I've actually got a lot to discuss about database stuff but wanted to start out explaining a very basic concept.   All me to disgress for a moment.  I've worked at a few places where there were some Cobol/AS 400 developers that were quite full of themselves. They knew how to handle business with COBOL/AS400 and it went straight to their heads.  Along came round wheels, indoor plumbing, relational databases and object oreinted programming and they dismissed it as a fad.  Then as reality repeatedly *** slapped them, they just turned into eternal pity parties lamenting how all the good jobs are moving to India and how relational databases suck.  And as is often the case with people that think Relational Databases suck, they were heavy on opinion but really light on reasons to back it up.  There was a perfect correlation between the degree to which they thought RDBMS's sucked and their lack of knowledge about them.
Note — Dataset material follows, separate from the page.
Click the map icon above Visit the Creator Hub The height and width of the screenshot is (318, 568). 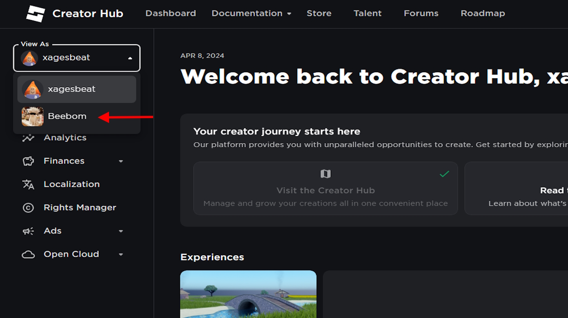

How you can know something is lame without knowing anything about it [with repsect to technology] is beyond me.  Sure, I can know that drinking out of a Port-O-Potty sucks without doing it, but I at least have to know what's in a Port-O-Potty to understand why drinking from it would suck.

So their criticisms came down to two things for the most part.  First they claimed that joins had too much overhead.  Next they claimed that Normalization was unnecessary and that in many cases, it was impossible to do.  Back when I had my Apple 2e, perhaps joins would be too expensive.  But in and of itself, it's a lame argument. [I won't even touch the fact that many of their Killer AS400 apps used to take 20 minutes to run even the simplest of queries].  And they would build in redundancies everywhere.  They must have all surfed the internet long and hard for "Lame excuses to use when you get busted creating a really crappy db structure" and somewhere stumbled across the word http://en.wikipedia.org/wiki/Denormalization because that was their excuse for everything.  One manager who fancied himself an architect was addicted to redundancies.  He actually lamented the fact that the tool we were using only allowed 250 columns and we had *many* tables that used every last one.  When the chickens came home to roost he decided he needed a good excuse. The president of the company decided to circumvent him and went to each of the developers asking why we were having all the problems we were experiencing.  And everyone that wasn't a COBOL programmer who refused to change said that same thing - redundancies.  He was in a bind.  Then he called a meeting, with the president, and had a bunch of printouts about Denormalization and how that's the approach he used. 

So people that don't know what they are talking  about often use Denormalization and redundancy synonomously.  The metaphor that comes to mind is this... If you fill your bathtub up with hot water, then find it's too hot and proceed to turn on the cold water until it becomes tolerable, that's not the same as never turning on the hot water in the first place.

This silly excuse usually shows itself with 'Historical' data, they'll claim they built in the redundancies to handle historical data.  If you had a customers table with a SalesPersonID which relates to a name, they'll point out that if you change the name of the sales person, you'll affect all the records.  This issue can usually be worked out with effective dates but that's another story.  So I'll concede, the historical data issue is a valid place to have redundancies.  However, and this is a big howerver!!!!!, it's only valid if the historical data is not to be changed in the future.  If it's data that you might have to change or update, then the redundancies are just that, redundancies.  And you can still use historical data and use relational modelling. If you have the SalesPersonID and Name in the Historical table, and you have cause to update it because of business requirements, it's not 'denormalization' and it's a bad way to do things. 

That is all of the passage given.